• Gegebene Aufgabe 1: Gib den Abschnitt des Textes über Ceylans Feinkost wieder, der mit den Worten „Dank langer Erfahrung“ beginnt und nach „Familienunternehmens zu probieren.“ endet. Tausche dabei „Gourmetwettbewerbs“ gegen „Feinschmeckerwettbewerbs“.
• Gegebene Aufgabe 2: Auf welchem Wochenmarkt steht laut dem Text über Ceylans Feinkost der Stand des Familienunternehmens?
• Gegebene Aufgabe 3: Nenne bitte alle Länder, die im Text über Ceylans Feinkost in dem Satz stehen, der mit „Zu Spezialitäten aus der Türkei“ beginnt.

• Bereitgestellter Text:
━━━━━━━━━━━━━━━━

Dank langer Erfahrung in der Herstellung handgemachter Dips und Salate hat „Ceylans Feinkost“ im vorigen Jahr den ersten Preis eines Gourmetwettbewerbs gewonnen. Grund genug, einmal etwas von den cremigen Köstlichkeiten des Familienunternehmens zu probieren.

Es ist knackig kalt an diesem Samstagvormittag im Prenzlauer Berg. Doch der Himmel ist blau, die Sonne scheint, und die Menschen auf dem Wochenmarkt am Kollwitzplatz sind in Kauflaune. So auch ein Mann mit grauem Haar und Schiebermütze, der vor dem Stand von „Ceylans Feinkost“ steht. Er lässt seinen Blick über die ansehnlich hergerichtete Auslage samt zahlreicher Pasten, Dips und Salaten wandern, bevor er sich für ein Schälchen mit gefüllten Weinblättern entscheidet. Zahlreiche Behälter mit Dips in etlichen vegetarischen und nicht-vegetarischen Geschmacksvarianten reihen sich hinter der Scheibe aneinander. Zu Spezialitäten aus der Türkei kommen Leckereien aus dem arabischen Raum sowie aus Italien, Griechenland, Spanien und Frankreich. Hier die grüne Ruccolapaste, da pinkfarbene Tamaras und dort ein gelber Kaschmir Brotaufstrich. Dazwischen Artischocken mit getrockneten Tomaten, ein ägyptischer Linsensalat und Pollo di tonnato – die Qual der Wahl ist groß. Mehr als schätzungsweise 20 oder 25 verschiedene Varianten buhlen um Aufmerksamkeit.

━━━━━━━━━━━━━━━━

Quelleinträge:
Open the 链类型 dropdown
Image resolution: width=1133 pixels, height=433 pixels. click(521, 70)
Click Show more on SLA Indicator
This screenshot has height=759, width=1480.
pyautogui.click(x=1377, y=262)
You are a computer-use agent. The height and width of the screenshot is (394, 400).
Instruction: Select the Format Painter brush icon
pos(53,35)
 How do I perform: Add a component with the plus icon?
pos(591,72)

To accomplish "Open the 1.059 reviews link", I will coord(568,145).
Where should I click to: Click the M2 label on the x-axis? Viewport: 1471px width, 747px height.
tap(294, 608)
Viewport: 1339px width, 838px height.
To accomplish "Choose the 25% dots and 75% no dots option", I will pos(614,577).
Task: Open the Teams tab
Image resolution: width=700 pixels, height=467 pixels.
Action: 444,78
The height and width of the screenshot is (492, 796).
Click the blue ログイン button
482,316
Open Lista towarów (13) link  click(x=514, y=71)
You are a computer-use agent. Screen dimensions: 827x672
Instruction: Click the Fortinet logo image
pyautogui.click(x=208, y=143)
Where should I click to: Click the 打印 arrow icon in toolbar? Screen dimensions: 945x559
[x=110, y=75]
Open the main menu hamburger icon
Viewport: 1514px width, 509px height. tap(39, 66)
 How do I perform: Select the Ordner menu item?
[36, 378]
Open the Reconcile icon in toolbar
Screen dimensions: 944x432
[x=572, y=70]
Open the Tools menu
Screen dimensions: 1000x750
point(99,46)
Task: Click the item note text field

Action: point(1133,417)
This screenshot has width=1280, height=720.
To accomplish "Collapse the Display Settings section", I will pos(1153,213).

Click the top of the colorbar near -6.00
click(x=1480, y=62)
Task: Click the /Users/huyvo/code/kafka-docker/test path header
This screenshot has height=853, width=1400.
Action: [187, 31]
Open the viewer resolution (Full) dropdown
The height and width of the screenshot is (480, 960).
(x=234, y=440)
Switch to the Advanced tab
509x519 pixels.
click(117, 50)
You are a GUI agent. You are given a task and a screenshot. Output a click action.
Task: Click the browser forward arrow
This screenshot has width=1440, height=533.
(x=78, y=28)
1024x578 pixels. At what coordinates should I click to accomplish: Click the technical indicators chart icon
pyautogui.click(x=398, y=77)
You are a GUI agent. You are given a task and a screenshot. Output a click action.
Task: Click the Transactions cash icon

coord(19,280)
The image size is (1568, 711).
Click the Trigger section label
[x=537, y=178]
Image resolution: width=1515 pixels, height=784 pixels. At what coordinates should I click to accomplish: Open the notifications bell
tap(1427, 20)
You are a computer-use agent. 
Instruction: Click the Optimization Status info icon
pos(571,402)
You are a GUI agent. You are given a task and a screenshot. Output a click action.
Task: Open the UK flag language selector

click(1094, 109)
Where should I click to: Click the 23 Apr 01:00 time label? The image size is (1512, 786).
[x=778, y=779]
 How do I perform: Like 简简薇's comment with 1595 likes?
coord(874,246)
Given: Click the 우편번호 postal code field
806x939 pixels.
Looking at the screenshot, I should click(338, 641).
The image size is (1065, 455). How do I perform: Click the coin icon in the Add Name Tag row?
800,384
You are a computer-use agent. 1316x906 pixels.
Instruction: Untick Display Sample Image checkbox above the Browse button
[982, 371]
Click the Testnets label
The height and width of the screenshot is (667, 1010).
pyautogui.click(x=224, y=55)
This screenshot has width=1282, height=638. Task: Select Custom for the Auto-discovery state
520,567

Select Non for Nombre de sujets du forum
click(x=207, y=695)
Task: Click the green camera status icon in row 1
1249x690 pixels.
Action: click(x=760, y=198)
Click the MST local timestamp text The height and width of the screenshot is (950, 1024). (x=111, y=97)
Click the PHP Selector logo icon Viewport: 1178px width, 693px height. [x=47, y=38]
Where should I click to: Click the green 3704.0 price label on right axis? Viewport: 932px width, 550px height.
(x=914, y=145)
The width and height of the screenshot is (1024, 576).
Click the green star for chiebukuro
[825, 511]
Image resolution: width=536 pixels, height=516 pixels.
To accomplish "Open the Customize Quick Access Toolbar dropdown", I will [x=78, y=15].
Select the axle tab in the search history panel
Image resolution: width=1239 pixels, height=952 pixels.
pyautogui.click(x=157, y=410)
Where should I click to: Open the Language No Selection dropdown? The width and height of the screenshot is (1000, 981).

━━━━━━━━━━━━━━━━

• Ergebnis 1:
Dank langer Erfahrung in der Herstellung handgemachter Dips und Salate hat „Ceylans Feinkost“ im vorigen Jahr den ersten Preis eines Feinschmeckerwettbewerbs gewonnen. Grund genug, einmal etwas von den cremigen Köstlichkeiten des Familienunternehmens zu probieren.

• Ergebnis 2: Auf dem Wochenmarkt am Kollwitzplatz im Prenzlauer Berg.

• Ergebnis 3: Türkei, Italien, Griechenland, Spanien, Frankreich